Graphics could stand to get toned down. It sucks to wait 7 years for a sequel to your favorite game. There was a time where sequels came out while the games were still relevant. We are getting sequels 8 years or more apart for what? Better beard graphics? Beer bottles where the liquid reacts when you bump into it? Who cares!

  | Game                                      | Release Year |
  |-------------------------------------------|--------------|
  | GTA III                                   | 2001         |
  | GTA Vice City                             | 2002         |
  | GTA San Andreas                           | 2004         |
  | Sly Cooper and the Thievius Raccoonus     | 2002         |
  | Sly 2: Band of Thieves                    | 2004         |
  | Sly 3: Honor Among Thieves                | 2005         |
  | Infamous                                  | 2009         |
  | Infamous 2                                | 2011         |
We are 5 full years into the PS5's lifetime. These are the only games that are exclusive to the console.

  | Game                                      | Release Year |
  |-------------------------------------------|--------------|
  | Astro's Playroom                          | 2020         |
  | Demon's Souls                             | 2020         |
  | Destruction AllStars                      | 2021         |
  | Gran Turismo 7                            | 2022         |
  | Horizon Call of the Mountain              | 2023         |
  | Firewall Ultra                            | 2023         |
  | Astro Bot                                 | 2024         |
  | Death Stranding 2: On the Beach           | 2025         |
  | Ghost of Yōtei                            | 2025         |
wejick 3 days ago

Funny that I thought the biggest improvement of PS5 is actually crazy fast storage. No loading screen is really gamechanger. I would love to get xbox instant resume on Playstation.

Graphic is nice but not number one.

  • Pulcinella 3 days ago

    The hardware 3D audio acceleration (basically fancy HRTFs) is also really cool, but almost no 3rd party games use it.

    I've had issues with Xbox instant resume. Lots of "your save file has changed since the last time you played, so we have to close the game and relaunch" issues. Even when the game was suspended an hour earlier. I assume it's just cloud save time sync issues where the cloud save looks newer because it has a timestamp 2 seconds after the local one. Doesn't fill me with confidence, though.

  • jesse__ 3 days ago

    Pretty sure they licensed a compression codec from RAD and implemented it in hardware, which is why storage is so fast on the PS5. Sounds like they're doing the same thing for GPU transfers now.

    • wtallis 3 days ago

      Storage on the PS5 isn't really fast. It's just not stupidly slow. At the time of release, the raw SSD speeds for the PS5 were comparable to the high-end consumer SSDs of the time, which Sony achieved by using a controller with more channels than usual so that they didn't have to source the latest NAND flash memory (and so that they could ship with only 0.75 TB capacity). The hardware compression support merely compensates for the PS5 having much less CPU power than a typical gaming desktop PC. For its price, the PS5 has better storage performance than you'd expect from a similarly-priced PC, but it's not particularly innovative and even gaming laptops have surpassed it.

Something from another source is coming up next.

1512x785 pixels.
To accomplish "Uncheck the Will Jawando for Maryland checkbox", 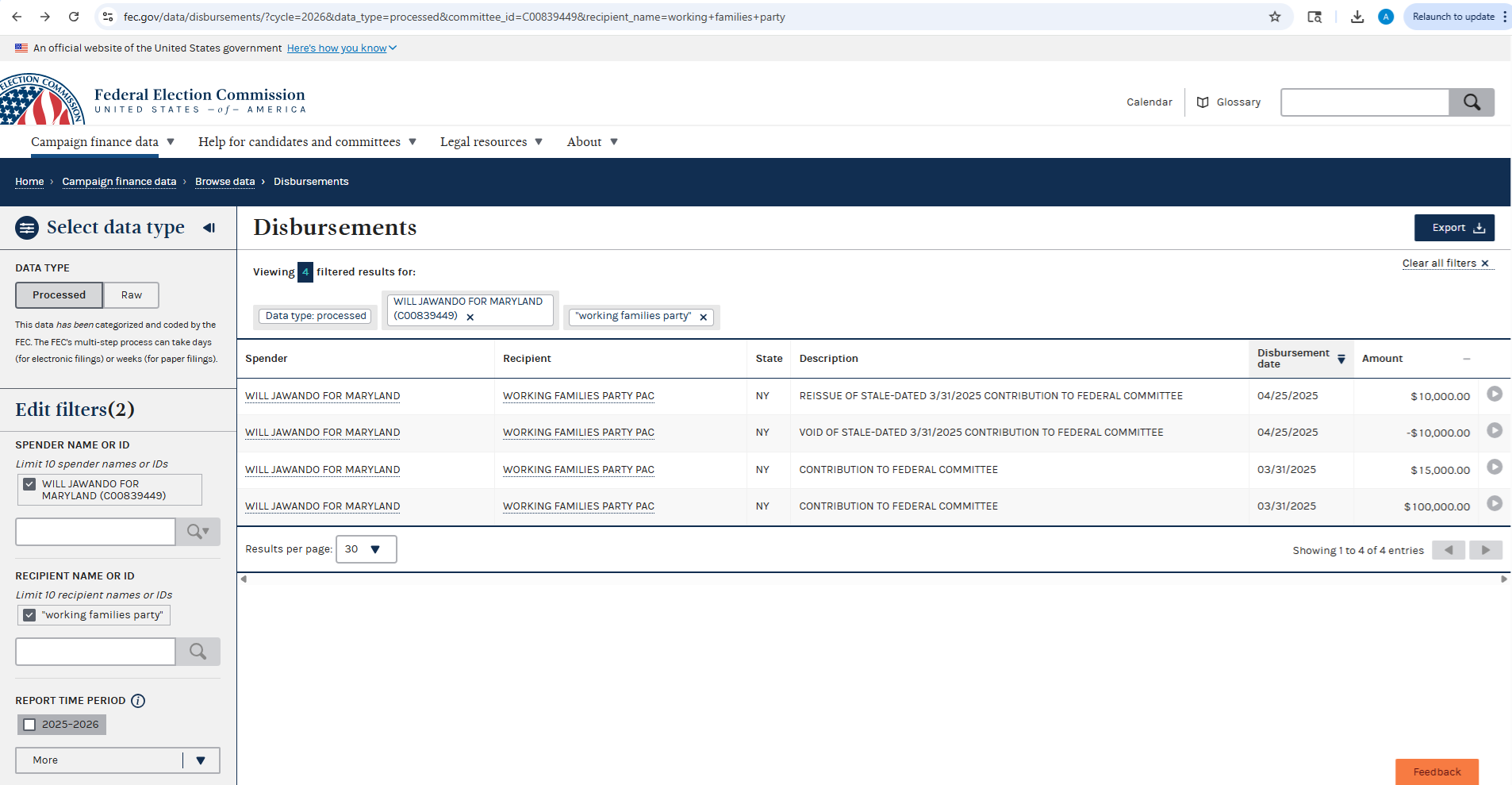I will 29,484.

      The most important impact by far of the PS5 adopting this storage architecture (and the Xbox Series X doing something similar) is that it gave game developers permission to make games that require SSD performance.

      • jesse__ 3 days ago

        So, you're saying they built a novel storage architecture that competed with state-of-the-art consumer hardware, at a lower price point. Five years later, laptops are just catching up, and that at the same price point, it's faster than what you'd expect from a PC.

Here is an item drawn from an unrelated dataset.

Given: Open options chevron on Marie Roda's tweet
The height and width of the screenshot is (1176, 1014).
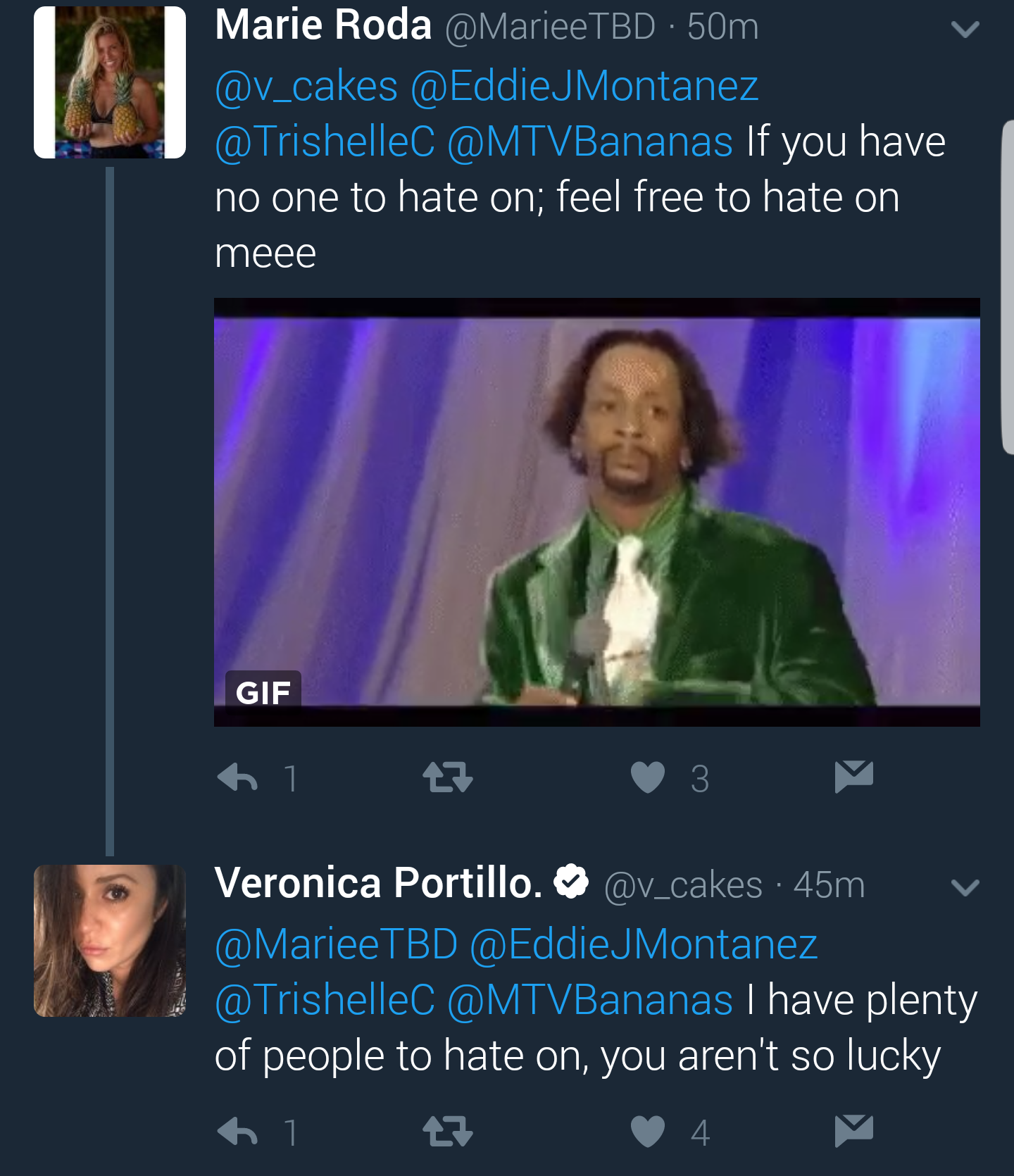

        The compression codec they licensed was built by some of the best programmers alive [0], and was later acquired by Epic [1]

        I dunno how you put those together and come up with "isn't really fast" or "not particularly innovative".

        Fast doesn't mean 'faster than anything else in existence'. Fast is relative to other existing solutions with similar resource constraints.

        [0] https://fgiesen.wordpress.com/about/ [1] https://www.epicgames.com/site/en-US/news/epic-acquires-rad-...

viktorcode 3 days ago

This video is a direct continuation of the one where Cerny explains logic behind PlayStation 5 pro design and telling that the path forward for them goes into rendering near perfect low res image then upscaling it with neural networks to 4K.

How good it will be? Just look at the current upscalers working on perfectly rendered images - photos. And they aren't doing it in realtime. So the errors, noise, and artefacts are all but inevitable. Those will be masked by post processing techniques that will inevitably degrade image clarity.

  • wartywhoa23 3 days ago

    It only takes a marketing psyop to alter the perception of the end user with the slogans along the lines of "Tired of pixel exactness, hurt by sharpness? Free YOUR imagination and embrace the future of ever-shifting vague forms and softness. Artifact stands for Art!"

    • LtdJorge 3 days ago

      I’m replaying CP2077 for the third time, and all the sarcastic marketing material and ads you find in the game, don’t seem so sarcastic after all when you really think about the present.

      • bigyabai 3 days ago

        If you think those are uncanny, wait until you hear the ads in GTAV.

        • nxobject 3 days ago

          Pepperidge Farm remembers the days of “Pißwasser, this is beer! Drive drunk, off a pier!”

          And, luckily enough, craft beer in the US has only gotten better since then.

  • jayd16 3 days ago

    I don't know, I think it's conceivable that you could get much much better results from a custom upscale per game.

    You can give much more input than a single low res frame. You could throw in motion vectors, scene depth, scene normals, unlit color, you could separately upscale opaque, transparent and post process effect... I feel like you could really do a lot more.

    Plus, aren't cellphone camera upscalers pretty much realtime these days? I think you're comparing generating an image to what would actually be happening.

    • wtallis 3 days ago

      > I think it's conceivable that you could get much much better results from a custom upscale per game.

      > You can give much more input than a single low res frame. You could throw in motion vectors, scene depth, scene normals, unlit color, you could separately upscale opaque, transparent and post process effect... I feel like you could really do a lot more.

      NVIDIA has already been down that road. What you're describing is pretty much DLSS, at various points in its history. To the extent that those techniques were low-hanging fruit for improving upscaler quality, it's already been tried and adopted to the extent that it's practical. At this point, it's more reasonable to assume that there isn't much low-hanging fruit for further quality improvements in upscalers without significant hardware improvements, and that the remaining artifacts and other downsides are hard problems.